Afin d’éviter de traiter de l’esprit d’observation trop en l’air, disons, en suivant cette idée si naturelle des trois principaux métiers, qu’il y a bien trois méthodes d’observer. La plus ancienne, je crois, et la plus commune est celle du mage, toujours dirigée vers les hommes ou vers les animaux familiers, en vue de les rendre favorables et obéissants. Remarquez que chacun, et même l’enfant, veut être mage dans son petit cercle. Cette attention est portée par le désir toujours ; même réglée par volonté, elle est passionnée toujours ; elle est prière et commandement. Le médecin, le thaumaturge, le chef ont naturellement ce regard qui fait naître et grandir à la fin ce qu’il cherche. Dans l’ordre humain, et même dans le cercle des animaux domestiques, le miracle naît à chaque instant d’une prière ardente et d’une ferme espérance. Et n’oublions pas que cette physique est la plus ancienne, la plus importante pour tous, si ce n’est pour Robinson, la première enfin pour chacun, car l’enfant n’a d’autre moyen d’obtenir que la prière. De là tant de systèmes du monde, naïvement construits d’après cet ordre humain des amis et des ennemis.
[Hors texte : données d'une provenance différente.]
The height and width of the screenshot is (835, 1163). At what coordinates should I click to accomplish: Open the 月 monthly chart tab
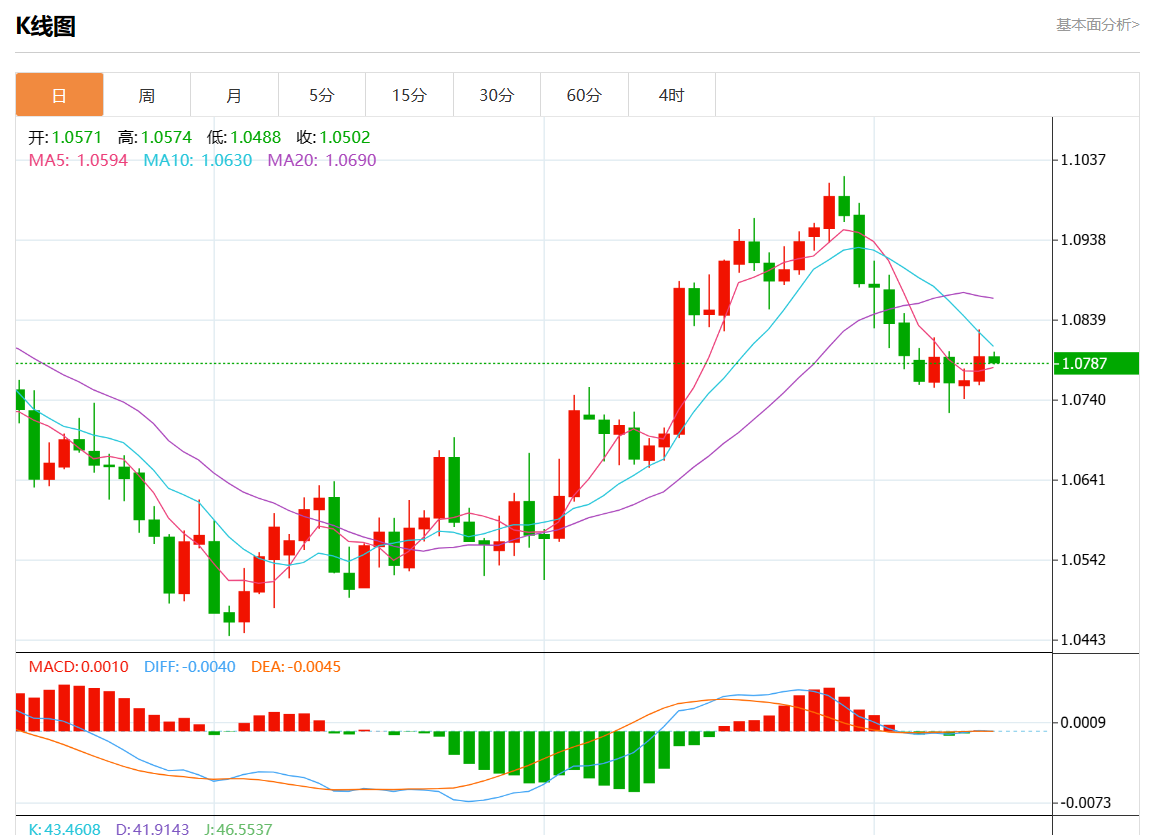pyautogui.click(x=234, y=95)
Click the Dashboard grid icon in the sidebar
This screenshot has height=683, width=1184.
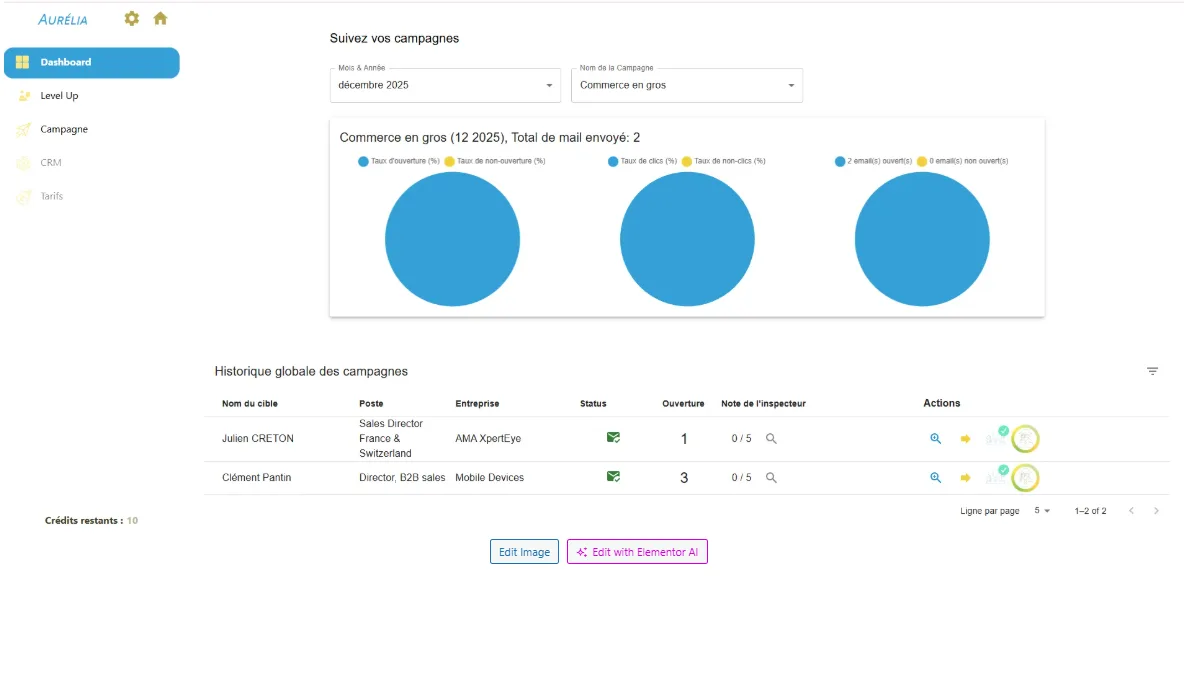[22, 62]
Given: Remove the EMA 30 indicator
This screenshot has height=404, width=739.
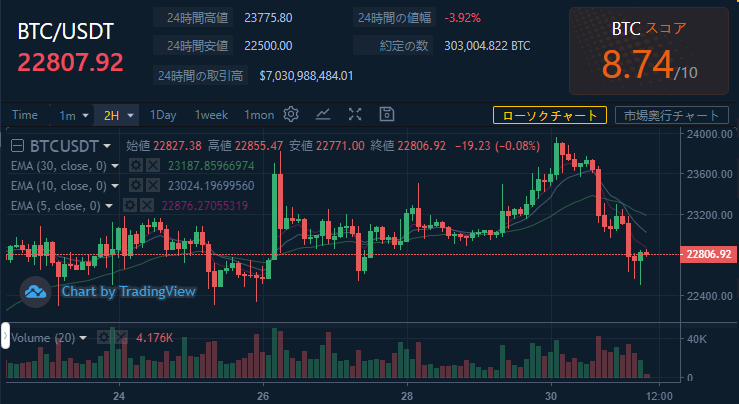Looking at the screenshot, I should (153, 165).
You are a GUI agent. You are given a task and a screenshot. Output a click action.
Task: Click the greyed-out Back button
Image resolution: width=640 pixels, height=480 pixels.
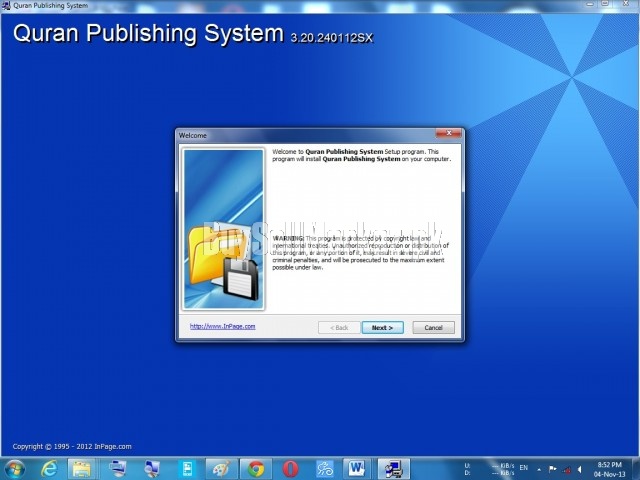[339, 327]
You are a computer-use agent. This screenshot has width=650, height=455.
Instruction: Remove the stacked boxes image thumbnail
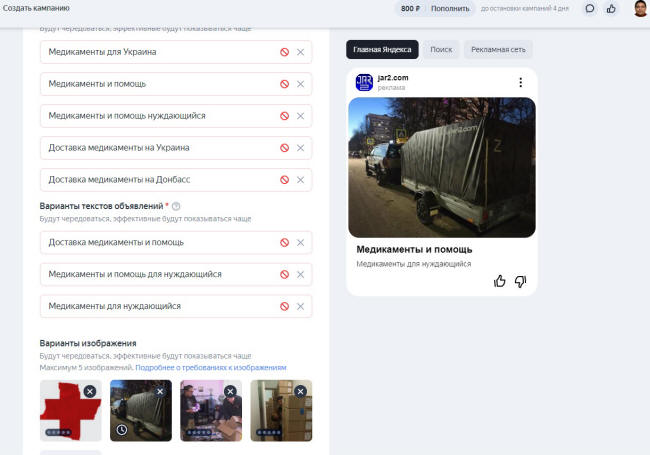coord(300,391)
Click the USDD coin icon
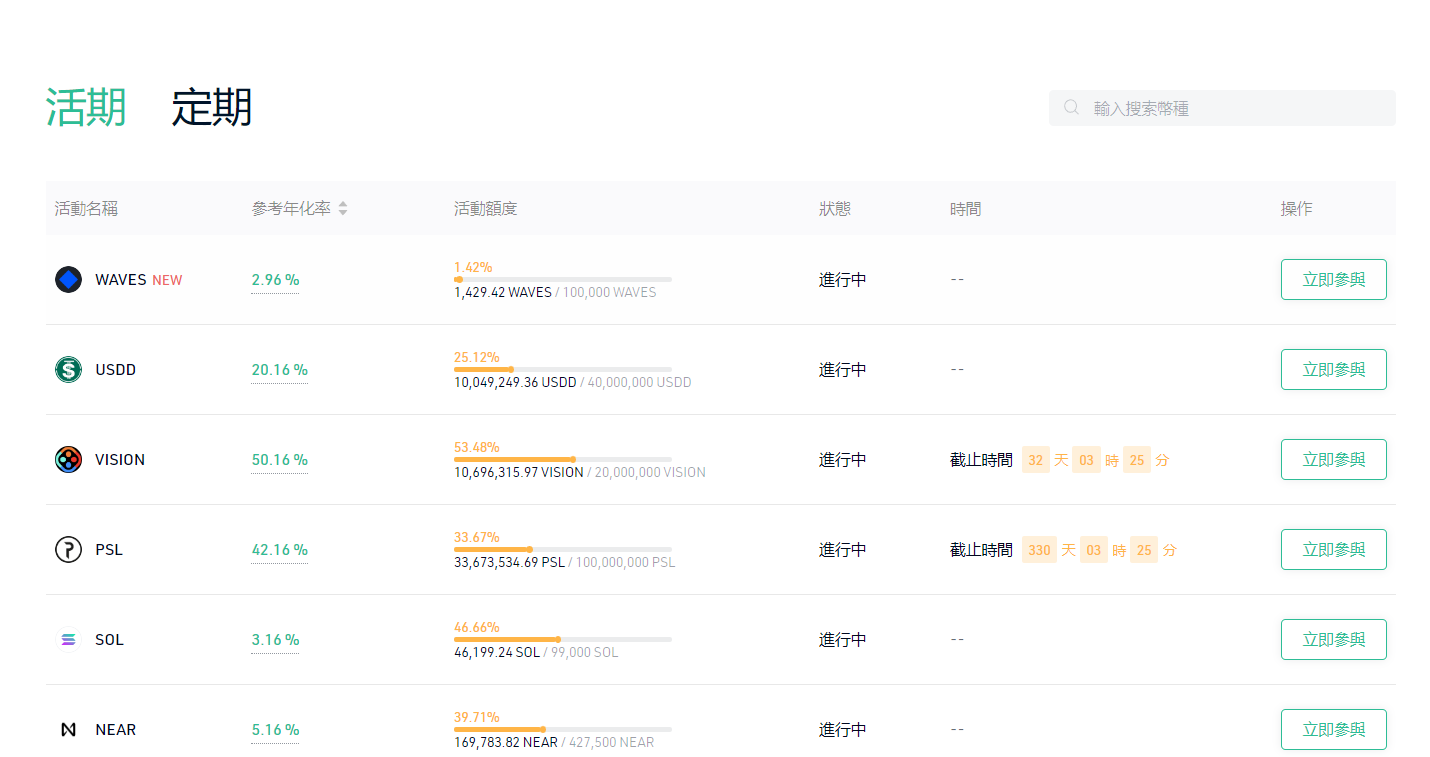The height and width of the screenshot is (757, 1430). click(x=68, y=370)
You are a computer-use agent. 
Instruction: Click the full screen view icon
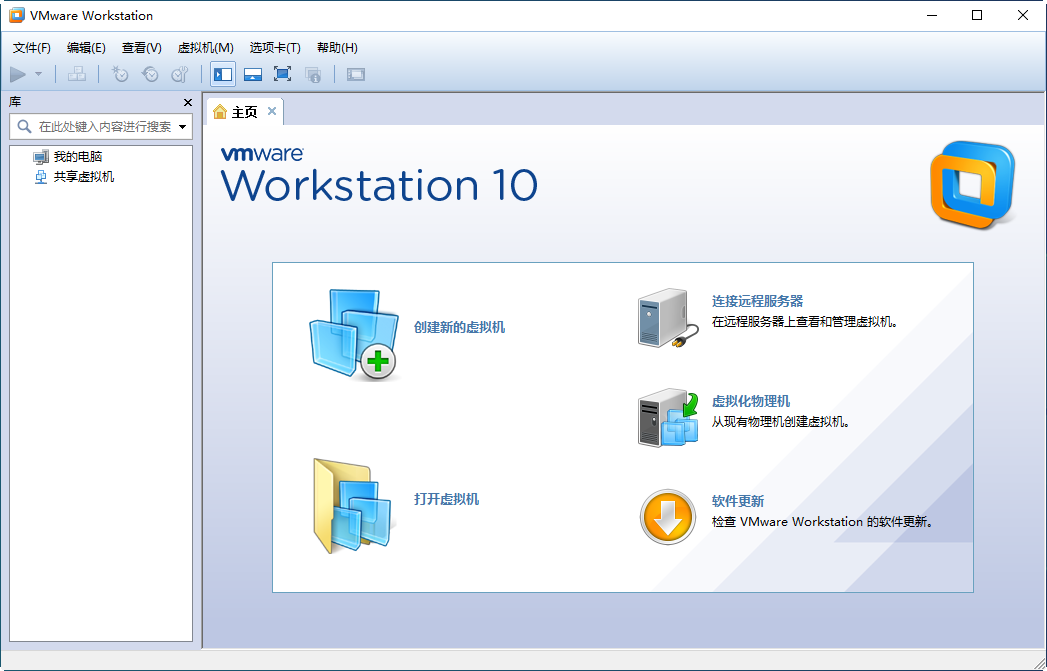tap(282, 74)
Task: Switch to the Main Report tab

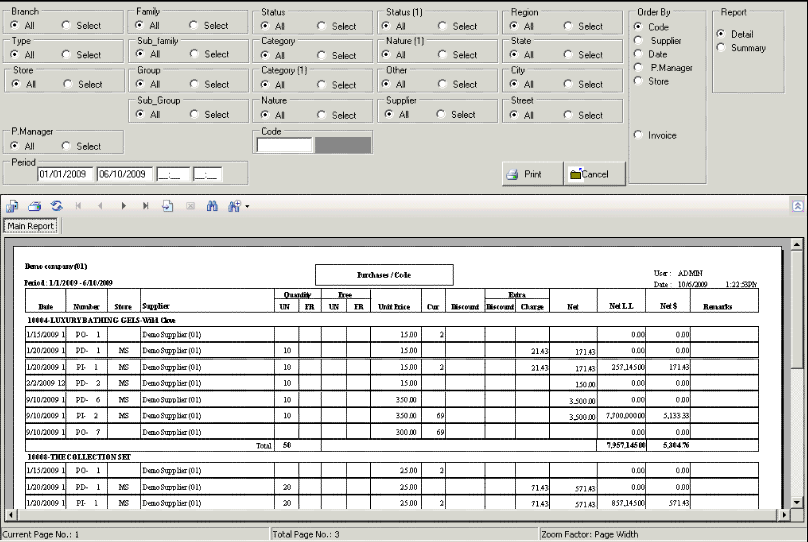Action: coord(31,226)
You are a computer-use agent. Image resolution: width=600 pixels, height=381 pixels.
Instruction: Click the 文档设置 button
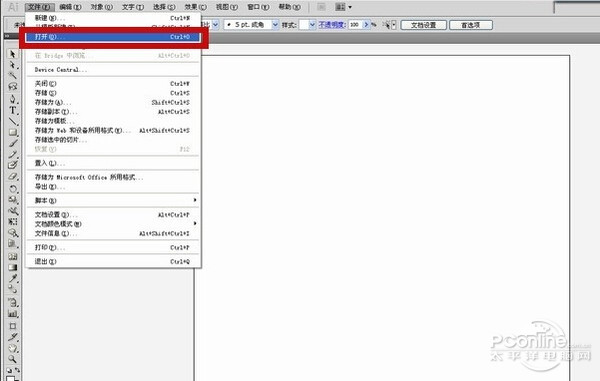423,25

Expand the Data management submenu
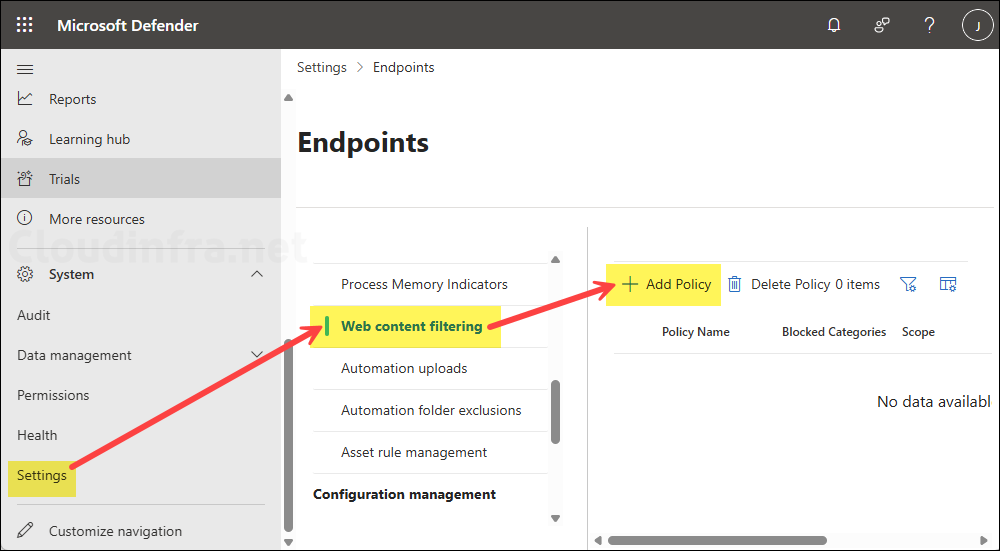pos(257,355)
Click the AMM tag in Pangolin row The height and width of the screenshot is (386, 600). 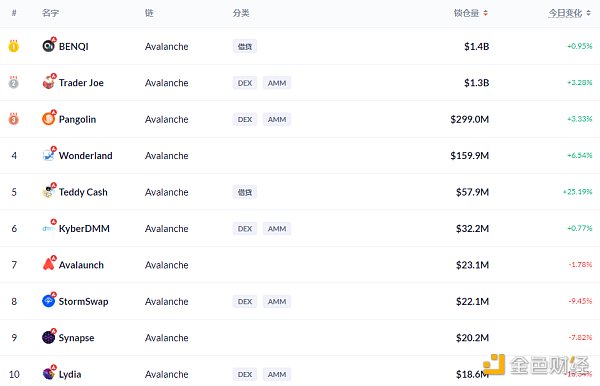[x=277, y=119]
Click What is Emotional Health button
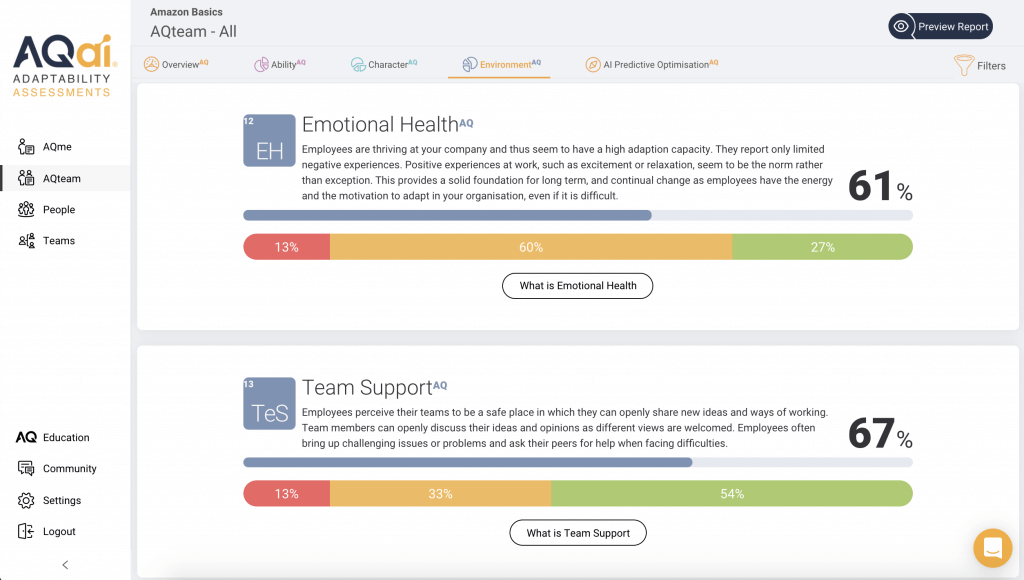1024x580 pixels. coord(577,286)
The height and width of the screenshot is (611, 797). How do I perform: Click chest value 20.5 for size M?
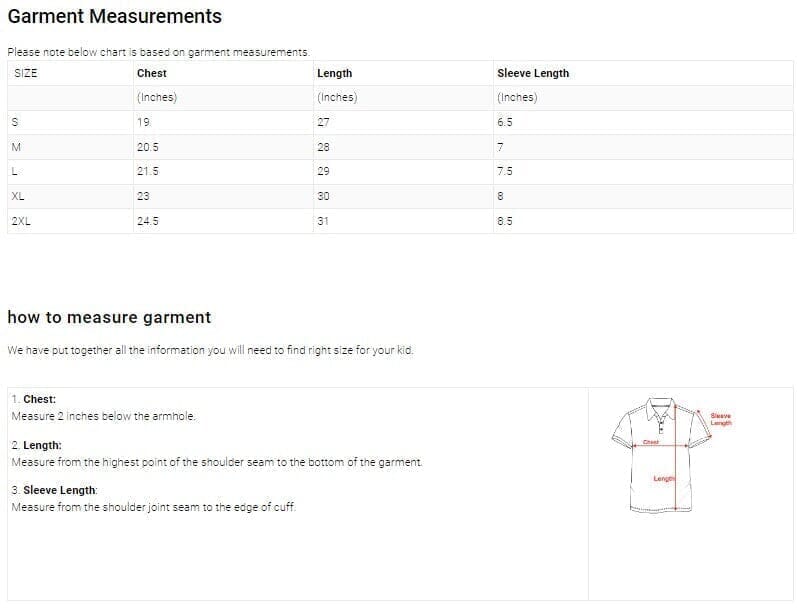pyautogui.click(x=148, y=147)
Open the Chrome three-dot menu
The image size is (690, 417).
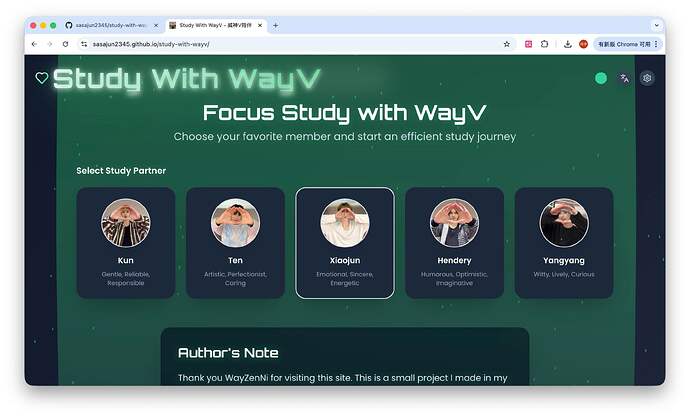(x=656, y=44)
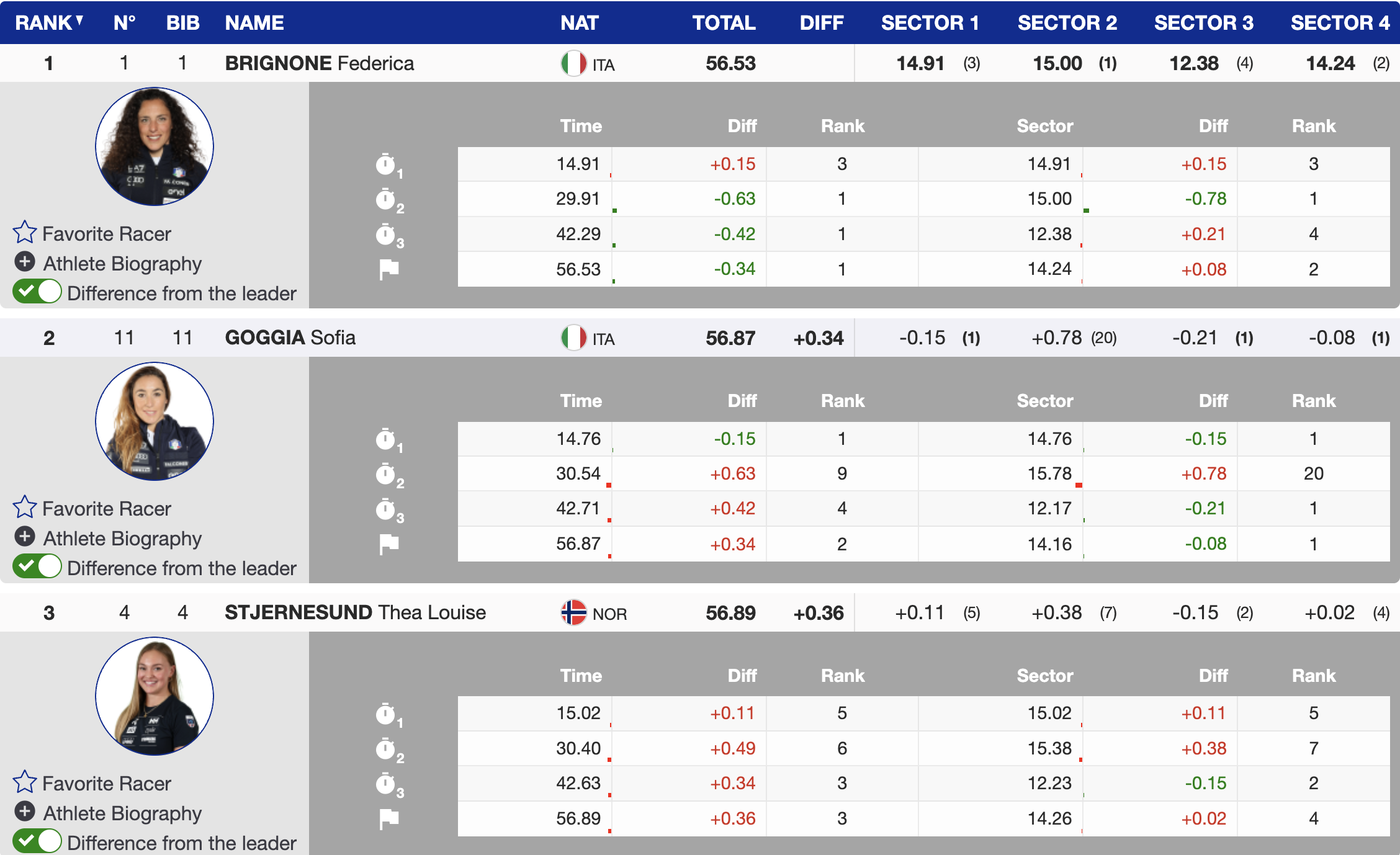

Cette méditation intrépide, qui tire tout de soi, porte toute recherche comme la mer porte les navires. Descartes cherchait la physique en Dieu. Prenez le temps de considérer le portrait du Prince de l’Entendement, comme j’aime à l’appeler, vous y verrez la naïveté avec la puissance ; mais pour traiter de Descartes comme il faut, une meilleure préparation est nécessaire. Comprenez seulement ici comment la pensée est née de la prière.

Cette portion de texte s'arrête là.